Imagem: www.gettimages.com

23 agosto, 2010

anotado a lápis


Fim-de-semana de visita à mãe, onde topei com memórias empoeiradas - feitas de papel, de caneta, de gesso e de metal. Misturadas todas na gaveta do armário.

Tinha a embalagem do livro que o Petronio me trouxe de além-mar, registro de carinho e conspiração por e-mails com a Ana Lucia; tinha lembranças de casamentos, nascimentos e variados quinze anos; ttinha a carteira de vacinação e o último boletim do colégio, com mensagem querida da professora predileta; tinha o bilhete delicado que o Ricardo me mandou quando passei no vestibular, lembrança incandescente do vazio de maré cheia que ele deixou.

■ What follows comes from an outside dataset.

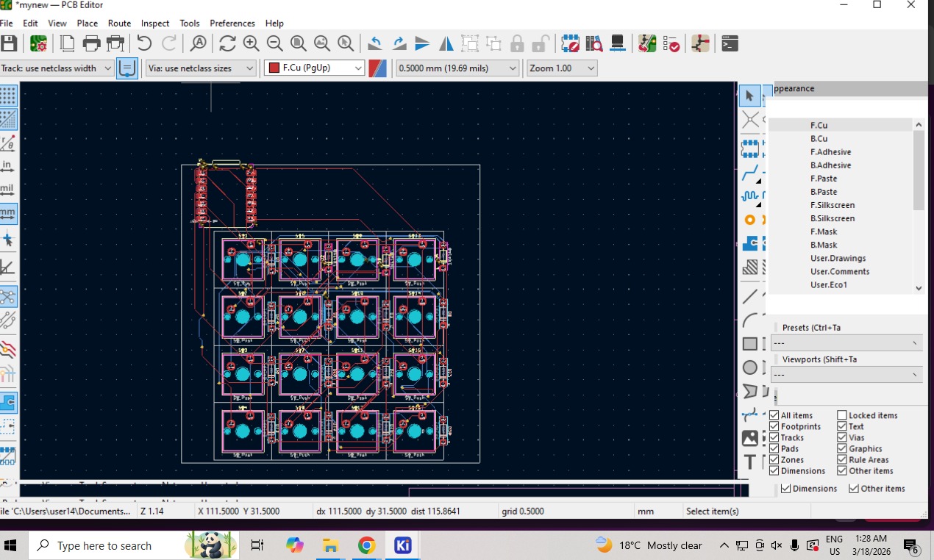The height and width of the screenshot is (560, 934).
Task: Switch units to inches in left toolbar
Action: 7,165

E daí encontrei trechinhos de leituras que ia fazendo. Como esta, com data de maio de 2001:

 "Que isso foi o que sempre me invocou, o senhor sabe: eu careço de que o bom seja bom e o ruím ruím, que dum lado esteja o preto e do outro o branco, que o feio fique bem apartado do bonito e a alegria longe da tristeza! Quero todos os pastos demarcados... Como é que posso com este mundo? A vida é ingrata no macio de si; mas transtraz a esperança mesmo do meio do fel do desespero. Ao que, este mundo é muito misturado" (João Guimarães Rosa, no Grande Sertão: Veredas).
 
Encontrei também alguns bilhetes e cartas da Ana, que por alguma razão escaparam à reunião na caixa comum. Como um pequenino papel onde pousa uma borboleta amarela:
 
"E isso implica um trabalho sobre os limites e no limite da arte, à beira do abismo - onde o disforme resiste à forma, impele ao fracasso e deixa adivinhar o impronunciável" (Plínio W. Prado Jr, na apresentação à Descoberta do Mundo, da Clarice Lispector).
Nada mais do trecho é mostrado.